TEXT PROVIDED:
They had seen his land and parked their new four-wheel drive and caravan for a natter. What did these good folk want to talk about in the midst of that dusty plain – a place that hasn’t been soaked in about eight years?

The drought, of course.

“Now I would have thought they’d noticed the complete absence of grass, the eye-blinding sand and the almost molten rock and conclude that there’d been little rain in these parts lately,” says Rev Hardingham. 

“Instead, our conversation centred on how they can’t water their lawns in Footscray whenever they like and (how) the hydrangeas are looking particularly poor this year!”

It’s been 80 years since the Inland Mission sent Reverend Fred McKay to Cloncurry, in northwest Queensland, and four years since Rev Hardingham arrived. At the controls of VH-MJZ (the latter, he says, stands for ‘Much Joy & Zeal’) he has come to know just how sunburnt and how wide the brown plains really are. He’s also seen how red the gibber plains are south of Birdsville and how blue the Torres Strait is.

“For almost a century the ‘padre’ has been a part of this amazing community,” says Rev Hardingham. “It was John Flynn’s vision for a ‘mantle of safety’ that gave birth to the Royal Flying Doctor Service. While Flying Doctor could see to the medical needs, the work of the padres was to support, encourage and advocate on behalf of the people who had little or no voice in the wider community.”

INSTRUCTIONS:
(a) Rewrite part of the passage about the outback padre, substituting "roses" for "hydrangeas". Begin at the words "The drought, of" and stop after "Torres Strait is.".
(b) Answer these questions from the passage about the outback padre:
(i) About how long has it been since the dusty plain was last soaked?
(ii) Where can the visitors not water their lawns whenever they like?
(iii) According to Rev Hardingham, what does VH-MJZ stand for?
(c) Extend the passage about the outback padre, starting after its final sentence.

DATASET CONTENT:
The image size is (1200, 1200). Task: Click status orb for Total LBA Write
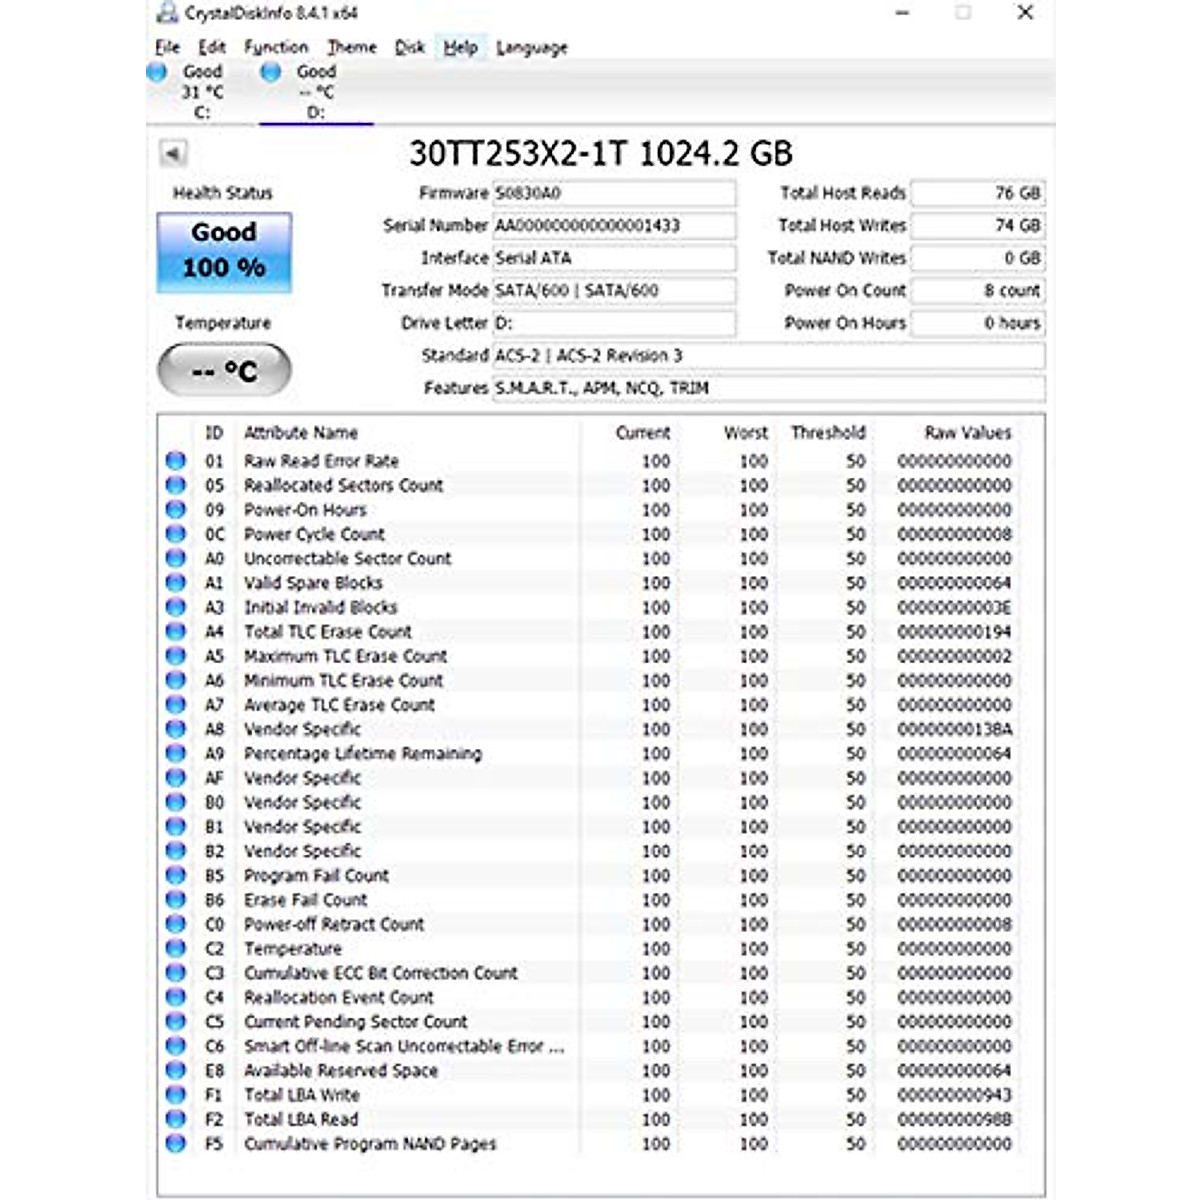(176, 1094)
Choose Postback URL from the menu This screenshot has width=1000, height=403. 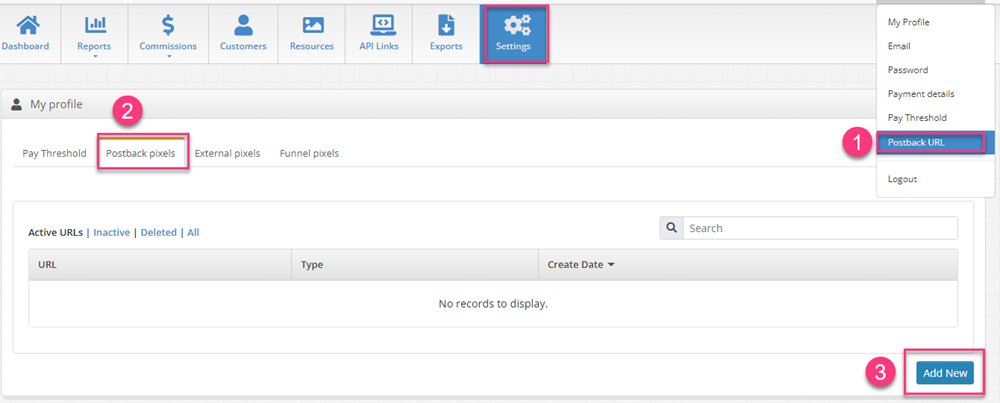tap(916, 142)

RESPONSES TO THE TASKS:
(a)
The drought, of course.

“Now I would have thought they’d noticed the complete absence of grass, the eye-blinding sand and the almost molten rock and conclude that there’d been little rain in these parts lately,” says Rev Hardingham. 

“Instead, our conversation centred on how they can’t water their lawns in Footscray whenever they like and (how) the roses are looking particularly poor this year!”

It’s been 80 years since the Inland Mission sent Reverend Fred McKay to Cloncurry, in northwest Queensland, and four years since Rev Hardingham arrived. At the controls of VH-MJZ (the latter, he says, stands for ‘Much Joy & Zeal’) he has come to know just how sunburnt and how wide the brown plains really are. He’s also seen how red the gibber plains are south of Birdsville and how blue the Torres Strait is.

(b)
(i) About eight years.
(ii) In Footscray.
(iii) 'Much Joy & Zeal'.

(c)
That’s a big call.

Imagine, for example, an isolated resident feeling the effects of depression. Perhaps she can find her way to Mount Isa, but even there resources are minimal. She doesn’t qualify for an ambulance flight but needs the medical expertise available a thousand kilometres away in Townsville. The flying padre gives her a lift and a listening ear all the way to the coast.

Advocacy work can be vital for individuals not accustomed to dealing with government bureaucracies or the machinations of big mining companies. Small Aboriginal communities and struggling family cattle properties often feel cut off from the “comfortable mainstream of Australian society”.

 

OUTBACK LIFE: TOP – Rev Hardingham with his wife Teresa and three children Tamara, Mark and Victoria; BOTTOM – “If only a swag could fit in the plane…or we can make the seats into a bed.” 

All the bush yarns about “hatches, matches and despatches” find their way into Rev Hardingham’s ministry. He does all the baptisms, marriages and funerals one could imagine, in tiny timber churches and beside brown billabongs. Rev Hardingham speaks passionately about a move of God’s spirit reviving one of his congregations – a congregation of four.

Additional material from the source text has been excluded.